(EXERCISE DIRECTIONS):
Format the material from the line containing "You are a computer-use agent. Viewport: 826px" through the line containing "pyautogui.click(x=311, y=170)" as a Markdown table with the columns "Row" and "Line", skipping blank lines. Include both of those end lines and nothing outside that range.

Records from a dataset
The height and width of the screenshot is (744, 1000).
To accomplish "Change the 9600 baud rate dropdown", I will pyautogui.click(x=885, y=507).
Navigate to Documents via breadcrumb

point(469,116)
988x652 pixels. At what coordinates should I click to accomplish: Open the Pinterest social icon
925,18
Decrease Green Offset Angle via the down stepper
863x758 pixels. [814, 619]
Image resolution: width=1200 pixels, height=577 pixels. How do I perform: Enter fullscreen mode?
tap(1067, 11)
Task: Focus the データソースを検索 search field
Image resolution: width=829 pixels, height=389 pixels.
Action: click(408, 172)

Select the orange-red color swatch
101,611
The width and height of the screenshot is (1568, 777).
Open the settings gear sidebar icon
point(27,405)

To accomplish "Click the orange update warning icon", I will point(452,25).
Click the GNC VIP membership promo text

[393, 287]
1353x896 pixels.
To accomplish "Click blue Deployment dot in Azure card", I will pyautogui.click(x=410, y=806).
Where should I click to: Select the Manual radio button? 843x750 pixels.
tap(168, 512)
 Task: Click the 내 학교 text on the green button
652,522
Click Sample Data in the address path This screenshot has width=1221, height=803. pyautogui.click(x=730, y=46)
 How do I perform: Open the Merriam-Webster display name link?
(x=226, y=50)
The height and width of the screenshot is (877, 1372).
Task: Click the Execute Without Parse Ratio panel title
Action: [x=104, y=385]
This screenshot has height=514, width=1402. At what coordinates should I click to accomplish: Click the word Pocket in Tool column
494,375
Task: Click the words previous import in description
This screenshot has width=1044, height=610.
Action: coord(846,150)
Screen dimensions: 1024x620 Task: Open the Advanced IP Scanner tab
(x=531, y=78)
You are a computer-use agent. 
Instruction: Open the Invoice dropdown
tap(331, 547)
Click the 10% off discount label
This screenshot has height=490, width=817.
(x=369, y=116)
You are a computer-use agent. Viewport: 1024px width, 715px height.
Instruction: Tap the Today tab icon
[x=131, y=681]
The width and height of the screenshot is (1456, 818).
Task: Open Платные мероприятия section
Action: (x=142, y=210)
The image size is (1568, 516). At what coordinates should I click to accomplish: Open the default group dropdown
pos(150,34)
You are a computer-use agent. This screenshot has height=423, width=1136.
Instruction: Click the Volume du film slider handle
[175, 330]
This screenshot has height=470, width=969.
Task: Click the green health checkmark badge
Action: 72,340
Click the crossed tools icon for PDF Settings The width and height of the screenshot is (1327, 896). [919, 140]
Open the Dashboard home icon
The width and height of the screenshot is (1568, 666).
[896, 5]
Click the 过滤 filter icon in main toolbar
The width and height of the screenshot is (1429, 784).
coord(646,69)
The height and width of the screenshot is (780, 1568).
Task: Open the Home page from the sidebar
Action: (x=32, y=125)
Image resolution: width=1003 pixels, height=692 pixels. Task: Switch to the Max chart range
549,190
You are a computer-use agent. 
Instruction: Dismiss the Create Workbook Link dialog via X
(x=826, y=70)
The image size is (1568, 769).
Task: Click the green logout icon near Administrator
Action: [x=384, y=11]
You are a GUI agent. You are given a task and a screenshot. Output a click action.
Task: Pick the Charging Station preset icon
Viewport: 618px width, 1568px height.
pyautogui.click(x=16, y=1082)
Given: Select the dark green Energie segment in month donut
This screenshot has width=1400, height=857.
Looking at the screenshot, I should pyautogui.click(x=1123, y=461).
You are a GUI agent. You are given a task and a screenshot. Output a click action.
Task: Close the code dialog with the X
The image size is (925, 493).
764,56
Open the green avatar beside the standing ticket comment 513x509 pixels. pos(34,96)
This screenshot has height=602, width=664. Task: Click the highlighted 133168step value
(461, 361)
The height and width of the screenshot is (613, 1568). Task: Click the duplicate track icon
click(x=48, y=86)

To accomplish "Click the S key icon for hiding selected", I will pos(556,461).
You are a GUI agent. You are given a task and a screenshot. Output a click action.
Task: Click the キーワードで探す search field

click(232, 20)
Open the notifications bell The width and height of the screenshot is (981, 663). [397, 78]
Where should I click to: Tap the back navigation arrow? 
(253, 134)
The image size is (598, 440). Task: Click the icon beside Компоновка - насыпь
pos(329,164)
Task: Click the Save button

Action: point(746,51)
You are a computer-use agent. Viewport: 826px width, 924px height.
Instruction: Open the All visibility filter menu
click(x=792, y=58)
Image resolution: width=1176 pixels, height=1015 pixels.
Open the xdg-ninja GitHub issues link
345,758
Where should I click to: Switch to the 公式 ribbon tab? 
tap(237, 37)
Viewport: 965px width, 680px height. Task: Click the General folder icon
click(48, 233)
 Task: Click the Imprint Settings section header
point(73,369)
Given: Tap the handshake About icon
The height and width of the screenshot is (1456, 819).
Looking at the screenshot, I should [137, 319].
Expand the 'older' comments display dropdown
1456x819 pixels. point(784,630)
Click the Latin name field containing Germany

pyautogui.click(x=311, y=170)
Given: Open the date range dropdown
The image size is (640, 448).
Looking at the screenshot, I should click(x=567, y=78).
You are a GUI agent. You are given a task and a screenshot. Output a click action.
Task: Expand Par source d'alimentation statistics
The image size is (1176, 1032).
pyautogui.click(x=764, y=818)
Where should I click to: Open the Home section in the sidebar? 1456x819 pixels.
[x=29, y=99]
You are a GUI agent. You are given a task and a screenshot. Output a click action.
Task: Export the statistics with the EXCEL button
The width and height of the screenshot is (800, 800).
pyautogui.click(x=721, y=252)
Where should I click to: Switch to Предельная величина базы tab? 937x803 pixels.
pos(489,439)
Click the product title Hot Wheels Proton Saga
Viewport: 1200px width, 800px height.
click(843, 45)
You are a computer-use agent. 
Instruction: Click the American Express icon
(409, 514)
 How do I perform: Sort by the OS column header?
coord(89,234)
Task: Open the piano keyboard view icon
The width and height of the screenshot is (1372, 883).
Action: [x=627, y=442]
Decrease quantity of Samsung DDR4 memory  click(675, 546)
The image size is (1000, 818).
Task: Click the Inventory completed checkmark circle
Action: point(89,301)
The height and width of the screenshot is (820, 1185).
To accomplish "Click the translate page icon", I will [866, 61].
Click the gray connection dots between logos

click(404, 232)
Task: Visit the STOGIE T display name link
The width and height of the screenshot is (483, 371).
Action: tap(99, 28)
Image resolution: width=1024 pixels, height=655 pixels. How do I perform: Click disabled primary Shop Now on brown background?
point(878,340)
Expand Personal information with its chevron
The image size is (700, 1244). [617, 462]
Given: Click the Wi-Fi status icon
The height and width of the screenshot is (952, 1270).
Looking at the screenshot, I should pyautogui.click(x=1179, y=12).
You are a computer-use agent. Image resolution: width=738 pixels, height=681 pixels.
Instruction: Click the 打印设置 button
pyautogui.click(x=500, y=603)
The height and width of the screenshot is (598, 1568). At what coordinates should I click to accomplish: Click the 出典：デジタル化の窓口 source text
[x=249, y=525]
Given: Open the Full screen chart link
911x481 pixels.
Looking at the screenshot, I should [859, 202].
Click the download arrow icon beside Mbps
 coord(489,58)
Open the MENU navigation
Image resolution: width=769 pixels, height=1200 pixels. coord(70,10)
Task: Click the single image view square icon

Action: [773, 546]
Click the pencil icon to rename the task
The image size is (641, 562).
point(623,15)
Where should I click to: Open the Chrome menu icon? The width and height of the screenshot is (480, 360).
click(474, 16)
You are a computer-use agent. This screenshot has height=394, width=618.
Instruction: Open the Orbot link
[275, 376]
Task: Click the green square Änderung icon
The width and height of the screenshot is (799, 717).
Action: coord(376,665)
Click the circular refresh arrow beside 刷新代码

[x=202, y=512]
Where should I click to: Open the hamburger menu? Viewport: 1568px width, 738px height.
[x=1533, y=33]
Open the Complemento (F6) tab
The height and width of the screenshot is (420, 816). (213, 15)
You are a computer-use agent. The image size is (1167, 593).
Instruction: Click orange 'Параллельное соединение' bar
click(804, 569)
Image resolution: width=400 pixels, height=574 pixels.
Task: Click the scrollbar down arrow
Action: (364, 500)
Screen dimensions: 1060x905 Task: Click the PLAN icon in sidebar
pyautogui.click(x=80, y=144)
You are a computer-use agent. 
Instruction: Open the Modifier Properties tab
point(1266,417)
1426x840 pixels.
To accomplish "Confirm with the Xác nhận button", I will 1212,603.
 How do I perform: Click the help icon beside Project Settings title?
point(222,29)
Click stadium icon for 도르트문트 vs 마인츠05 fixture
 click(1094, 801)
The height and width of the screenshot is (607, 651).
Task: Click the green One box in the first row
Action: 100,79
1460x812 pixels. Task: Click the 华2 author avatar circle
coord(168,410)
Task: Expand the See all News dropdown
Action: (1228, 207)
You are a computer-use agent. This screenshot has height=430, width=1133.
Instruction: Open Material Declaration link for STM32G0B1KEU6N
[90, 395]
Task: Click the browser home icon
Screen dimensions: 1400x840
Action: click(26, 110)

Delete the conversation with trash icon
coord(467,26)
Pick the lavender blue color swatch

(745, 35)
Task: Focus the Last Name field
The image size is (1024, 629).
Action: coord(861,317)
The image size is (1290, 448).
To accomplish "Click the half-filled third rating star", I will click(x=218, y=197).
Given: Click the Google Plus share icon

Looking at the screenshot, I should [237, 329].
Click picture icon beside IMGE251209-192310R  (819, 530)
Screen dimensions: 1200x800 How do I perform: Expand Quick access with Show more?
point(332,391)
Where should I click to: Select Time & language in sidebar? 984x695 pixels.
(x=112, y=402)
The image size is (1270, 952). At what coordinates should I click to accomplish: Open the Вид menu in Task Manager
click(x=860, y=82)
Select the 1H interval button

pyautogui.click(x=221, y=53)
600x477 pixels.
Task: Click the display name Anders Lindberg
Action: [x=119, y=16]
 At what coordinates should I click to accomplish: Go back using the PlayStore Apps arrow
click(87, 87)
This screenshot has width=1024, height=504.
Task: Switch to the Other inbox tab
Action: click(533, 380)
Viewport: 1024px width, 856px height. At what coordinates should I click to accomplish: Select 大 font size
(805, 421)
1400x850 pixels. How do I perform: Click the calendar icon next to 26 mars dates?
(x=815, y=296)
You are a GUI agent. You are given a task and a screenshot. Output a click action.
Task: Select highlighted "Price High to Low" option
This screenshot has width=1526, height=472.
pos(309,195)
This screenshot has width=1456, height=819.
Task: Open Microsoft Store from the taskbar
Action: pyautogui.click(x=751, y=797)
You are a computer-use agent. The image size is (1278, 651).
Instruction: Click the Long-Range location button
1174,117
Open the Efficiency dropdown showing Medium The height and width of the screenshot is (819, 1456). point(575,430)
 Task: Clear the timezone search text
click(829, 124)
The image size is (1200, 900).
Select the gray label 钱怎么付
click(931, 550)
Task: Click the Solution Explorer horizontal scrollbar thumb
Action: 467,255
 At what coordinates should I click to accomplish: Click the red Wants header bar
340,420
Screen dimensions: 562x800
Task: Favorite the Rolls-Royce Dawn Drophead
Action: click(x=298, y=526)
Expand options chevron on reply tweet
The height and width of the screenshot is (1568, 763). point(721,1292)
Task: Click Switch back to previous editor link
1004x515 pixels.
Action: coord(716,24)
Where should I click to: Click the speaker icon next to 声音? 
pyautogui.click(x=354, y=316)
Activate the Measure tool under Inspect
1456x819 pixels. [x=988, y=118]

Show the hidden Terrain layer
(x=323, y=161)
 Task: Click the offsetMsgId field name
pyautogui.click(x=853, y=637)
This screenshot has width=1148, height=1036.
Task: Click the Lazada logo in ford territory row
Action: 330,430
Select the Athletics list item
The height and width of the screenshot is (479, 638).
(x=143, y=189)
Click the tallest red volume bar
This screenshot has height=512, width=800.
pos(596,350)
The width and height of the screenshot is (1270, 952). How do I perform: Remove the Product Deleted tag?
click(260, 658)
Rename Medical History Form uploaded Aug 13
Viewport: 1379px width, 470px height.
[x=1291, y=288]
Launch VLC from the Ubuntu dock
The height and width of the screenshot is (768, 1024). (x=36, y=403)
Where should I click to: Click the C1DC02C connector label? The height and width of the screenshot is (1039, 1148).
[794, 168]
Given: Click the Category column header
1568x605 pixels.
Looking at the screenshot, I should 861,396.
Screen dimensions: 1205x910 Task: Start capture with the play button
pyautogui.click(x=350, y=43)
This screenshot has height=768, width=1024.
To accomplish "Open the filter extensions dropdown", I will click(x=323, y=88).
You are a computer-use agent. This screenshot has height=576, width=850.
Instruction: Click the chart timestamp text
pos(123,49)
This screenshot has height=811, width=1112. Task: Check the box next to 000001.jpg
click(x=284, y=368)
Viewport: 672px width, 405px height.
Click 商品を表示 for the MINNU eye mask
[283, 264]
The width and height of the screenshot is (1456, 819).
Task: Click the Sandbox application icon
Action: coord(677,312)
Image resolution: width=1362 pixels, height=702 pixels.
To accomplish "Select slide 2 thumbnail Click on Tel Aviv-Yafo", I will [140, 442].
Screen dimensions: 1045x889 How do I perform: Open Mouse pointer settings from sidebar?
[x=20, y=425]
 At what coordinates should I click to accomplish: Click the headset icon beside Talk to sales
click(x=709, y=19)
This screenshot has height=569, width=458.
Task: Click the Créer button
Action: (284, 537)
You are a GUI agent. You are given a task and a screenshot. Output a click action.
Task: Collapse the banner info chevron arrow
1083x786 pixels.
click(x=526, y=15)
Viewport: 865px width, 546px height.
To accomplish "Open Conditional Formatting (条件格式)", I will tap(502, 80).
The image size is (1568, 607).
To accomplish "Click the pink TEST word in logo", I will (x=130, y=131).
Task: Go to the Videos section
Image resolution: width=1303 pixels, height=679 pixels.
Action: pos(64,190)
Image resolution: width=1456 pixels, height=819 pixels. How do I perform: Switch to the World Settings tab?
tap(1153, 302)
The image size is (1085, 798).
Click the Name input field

(EXERCISE SOLUTION):
| Row | Line |
|---|---|
| 1 | You are a computer-use agent. Viewport: 826px width, 924px height. |
| 2 | Instruction: Open the All visibility filter menu |
| 3 | click(x=792, y=58) |
| 4 | Image resolution: width=1176 pixels, height=1015 pixels. |
| 5 | Open the xdg-ninja GitHub issues link |
| 6 | 345,758 |
| 7 | Where should I click to: Switch to the 公式 ribbon tab?  |
| 8 | tap(237, 37) |
| 9 | Viewport: 965px width, 680px height. Task: Click the General folder icon |
| 10 | click(48, 233) |
| 11 |  Task: Click the Imprint Settings section header |
| 12 | point(73,369) |
| 13 | Given: Tap the handshake About icon |
| 14 | The height and width of the screenshot is (1456, 819). |
| 15 | Looking at the screenshot, I should [137, 319]. |
| 16 | Expand the 'older' comments display dropdown |
| 17 | 1456x819 pixels. point(784,630) |
| 18 | Click the Latin name field containing Germany |
| 19 | pyautogui.click(x=311, y=170) |